***** Given records
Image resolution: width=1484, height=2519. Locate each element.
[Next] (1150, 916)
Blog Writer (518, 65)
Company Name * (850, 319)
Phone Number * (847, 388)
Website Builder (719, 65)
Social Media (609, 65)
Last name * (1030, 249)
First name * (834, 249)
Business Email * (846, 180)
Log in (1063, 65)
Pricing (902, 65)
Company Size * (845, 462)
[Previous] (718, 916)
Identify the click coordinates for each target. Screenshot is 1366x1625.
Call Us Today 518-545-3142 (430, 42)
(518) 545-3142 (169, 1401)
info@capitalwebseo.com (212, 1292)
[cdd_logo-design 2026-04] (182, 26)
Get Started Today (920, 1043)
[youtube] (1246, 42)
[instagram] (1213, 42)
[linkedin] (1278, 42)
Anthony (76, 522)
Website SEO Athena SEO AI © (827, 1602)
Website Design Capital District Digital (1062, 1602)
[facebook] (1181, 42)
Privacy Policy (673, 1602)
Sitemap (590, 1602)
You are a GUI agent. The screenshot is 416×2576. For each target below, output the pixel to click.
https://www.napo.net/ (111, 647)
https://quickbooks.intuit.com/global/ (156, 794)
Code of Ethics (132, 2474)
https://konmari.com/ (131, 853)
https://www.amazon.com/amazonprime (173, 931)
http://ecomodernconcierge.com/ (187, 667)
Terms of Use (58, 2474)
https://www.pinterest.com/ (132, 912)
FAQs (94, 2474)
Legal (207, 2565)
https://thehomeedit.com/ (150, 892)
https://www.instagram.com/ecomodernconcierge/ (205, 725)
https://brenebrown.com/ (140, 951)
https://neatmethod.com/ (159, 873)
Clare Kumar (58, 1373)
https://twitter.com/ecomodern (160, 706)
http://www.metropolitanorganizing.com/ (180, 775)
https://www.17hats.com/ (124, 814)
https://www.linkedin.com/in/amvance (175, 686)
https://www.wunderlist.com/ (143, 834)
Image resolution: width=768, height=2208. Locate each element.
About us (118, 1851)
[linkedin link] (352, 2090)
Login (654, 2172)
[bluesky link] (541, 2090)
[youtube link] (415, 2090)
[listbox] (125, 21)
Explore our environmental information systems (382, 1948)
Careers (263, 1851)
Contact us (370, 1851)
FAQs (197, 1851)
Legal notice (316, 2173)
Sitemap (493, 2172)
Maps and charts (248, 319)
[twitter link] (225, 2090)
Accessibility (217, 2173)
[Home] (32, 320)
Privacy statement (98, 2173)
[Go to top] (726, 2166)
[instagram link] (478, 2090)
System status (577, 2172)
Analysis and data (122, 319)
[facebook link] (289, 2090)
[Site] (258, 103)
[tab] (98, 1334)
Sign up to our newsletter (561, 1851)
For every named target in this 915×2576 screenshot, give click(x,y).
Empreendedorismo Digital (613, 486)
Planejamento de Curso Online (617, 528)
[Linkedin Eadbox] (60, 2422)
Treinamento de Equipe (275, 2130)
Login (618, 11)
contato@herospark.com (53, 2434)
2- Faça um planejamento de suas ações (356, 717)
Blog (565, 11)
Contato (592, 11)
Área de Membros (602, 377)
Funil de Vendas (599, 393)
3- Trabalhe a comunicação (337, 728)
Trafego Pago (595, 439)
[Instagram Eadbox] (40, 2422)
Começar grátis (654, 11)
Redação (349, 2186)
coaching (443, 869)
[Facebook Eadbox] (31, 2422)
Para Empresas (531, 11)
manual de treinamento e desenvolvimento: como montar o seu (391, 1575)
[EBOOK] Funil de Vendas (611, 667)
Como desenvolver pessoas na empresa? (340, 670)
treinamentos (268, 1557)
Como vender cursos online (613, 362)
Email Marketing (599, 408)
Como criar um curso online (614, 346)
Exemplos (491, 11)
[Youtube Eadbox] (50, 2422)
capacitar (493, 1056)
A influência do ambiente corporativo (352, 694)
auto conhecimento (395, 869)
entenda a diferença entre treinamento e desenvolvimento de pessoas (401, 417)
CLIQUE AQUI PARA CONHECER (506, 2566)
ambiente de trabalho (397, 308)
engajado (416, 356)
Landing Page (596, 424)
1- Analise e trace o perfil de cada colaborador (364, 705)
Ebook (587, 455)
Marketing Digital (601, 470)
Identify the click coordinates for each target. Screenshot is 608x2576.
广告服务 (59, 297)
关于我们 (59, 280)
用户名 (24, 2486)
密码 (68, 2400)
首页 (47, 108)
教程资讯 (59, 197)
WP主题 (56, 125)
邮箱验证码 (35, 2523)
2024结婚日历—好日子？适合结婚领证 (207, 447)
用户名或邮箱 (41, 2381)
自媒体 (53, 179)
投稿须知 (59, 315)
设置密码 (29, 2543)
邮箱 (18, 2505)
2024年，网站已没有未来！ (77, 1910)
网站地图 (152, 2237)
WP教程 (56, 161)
**********
Task objective:
Preserving every character, copy the records above out again.

Written reply:
Image resolution: width=1484, height=2519. Locate each element.
[Next] (1150, 916)
Blog Writer (518, 65)
Company Name * (850, 319)
Phone Number * (847, 388)
Website Builder (719, 65)
Social Media (609, 65)
Last name * (1030, 249)
First name * (834, 249)
Business Email * (846, 180)
Log in (1063, 65)
Pricing (902, 65)
Company Size * (845, 462)
[Previous] (718, 916)
Identify the click coordinates for each target. Screenshot is 1366x1625.
Call Us Today 518-545-3142 (430, 42)
(518) 545-3142 (169, 1401)
info@capitalwebseo.com (212, 1292)
[cdd_logo-design 2026-04] (182, 26)
Get Started Today (920, 1043)
[youtube] (1246, 42)
[instagram] (1213, 42)
[linkedin] (1278, 42)
Anthony (76, 522)
Website SEO Athena SEO AI © (827, 1602)
Website Design Capital District Digital (1062, 1602)
[facebook] (1181, 42)
Privacy Policy (673, 1602)
Sitemap (590, 1602)
You are a GUI agent. The screenshot is 416×2576. For each target below, output the pixel to click.
https://www.napo.net/ (111, 647)
https://quickbooks.intuit.com/global/ (156, 794)
Code of Ethics (132, 2474)
https://konmari.com/ (131, 853)
https://www.amazon.com/amazonprime (173, 931)
http://ecomodernconcierge.com/ (187, 667)
Terms of Use (58, 2474)
https://www.pinterest.com/ (132, 912)
FAQs (94, 2474)
Legal (207, 2565)
https://thehomeedit.com/ (150, 892)
https://www.instagram.com/ecomodernconcierge/ (205, 725)
https://brenebrown.com/ (140, 951)
https://neatmethod.com/ (159, 873)
Clare Kumar (58, 1373)
https://twitter.com/ecomodern (160, 706)
http://www.metropolitanorganizing.com/ (180, 775)
https://www.17hats.com/ (124, 814)
https://www.linkedin.com/in/amvance (175, 686)
https://www.wunderlist.com/ (143, 834)
Image resolution: width=768, height=2208. Locate each element.
About us (118, 1851)
[linkedin link] (352, 2090)
Login (654, 2172)
[bluesky link] (541, 2090)
[youtube link] (415, 2090)
[listbox] (125, 21)
Explore our environmental information systems (382, 1948)
Careers (263, 1851)
Contact us (370, 1851)
FAQs (197, 1851)
Legal notice (316, 2173)
Sitemap (493, 2172)
Maps and charts (248, 319)
[twitter link] (225, 2090)
Accessibility (217, 2173)
[Home] (32, 320)
Privacy statement (98, 2173)
[Go to top] (726, 2166)
[instagram link] (478, 2090)
System status (577, 2172)
Analysis and data (122, 319)
[facebook link] (289, 2090)
[Site] (258, 103)
[tab] (98, 1334)
Sign up to our newsletter (561, 1851)
For every named target in this 915×2576 screenshot, give click(x,y).
Empreendedorismo Digital (613, 486)
Planejamento de Curso Online (617, 528)
[Linkedin Eadbox] (60, 2422)
Treinamento de Equipe (275, 2130)
Login (618, 11)
contato@herospark.com (53, 2434)
2- Faça um planejamento de suas ações (356, 717)
Blog (565, 11)
Contato (592, 11)
Área de Membros (602, 377)
Funil de Vendas (599, 393)
3- Trabalhe a comunicação (337, 728)
Trafego Pago (595, 439)
[Instagram Eadbox] (40, 2422)
Começar grátis (654, 11)
Redação (349, 2186)
coaching (443, 869)
[Facebook Eadbox] (31, 2422)
Para Empresas (531, 11)
manual de treinamento e desenvolvimento: como montar o seu (391, 1575)
[EBOOK] Funil de Vendas (611, 667)
Como desenvolver pessoas na empresa? (340, 670)
treinamentos (268, 1557)
Como vender cursos online (613, 362)
Email Marketing (599, 408)
Como criar um curso online (614, 346)
Exemplos (491, 11)
[Youtube Eadbox] (50, 2422)
capacitar (493, 1056)
A influência do ambiente corporativo (352, 694)
auto conhecimento (395, 869)
entenda a diferença entre treinamento e desenvolvimento de pessoas (401, 417)
CLIQUE AQUI PARA CONHECER (506, 2566)
ambiente de trabalho (397, 308)
engajado (416, 356)
Landing Page (596, 424)
1- Analise e trace o perfil de cada colaborador (364, 705)
Ebook (587, 455)
Marketing Digital (601, 470)
Identify the click coordinates for each target. Screenshot is 608x2576.
广告服务 (59, 297)
关于我们 (59, 280)
用户名 (24, 2486)
密码 (68, 2400)
首页 (47, 108)
教程资讯 (59, 197)
WP主题 (56, 125)
邮箱验证码 (35, 2523)
2024结婚日历—好日子？适合结婚领证 (207, 447)
用户名或邮箱 (41, 2381)
自媒体 (53, 179)
投稿须知 (59, 315)
设置密码 (29, 2543)
邮箱 (18, 2505)
2024年，网站已没有未来！ (77, 1910)
网站地图 (152, 2237)
WP教程 (56, 161)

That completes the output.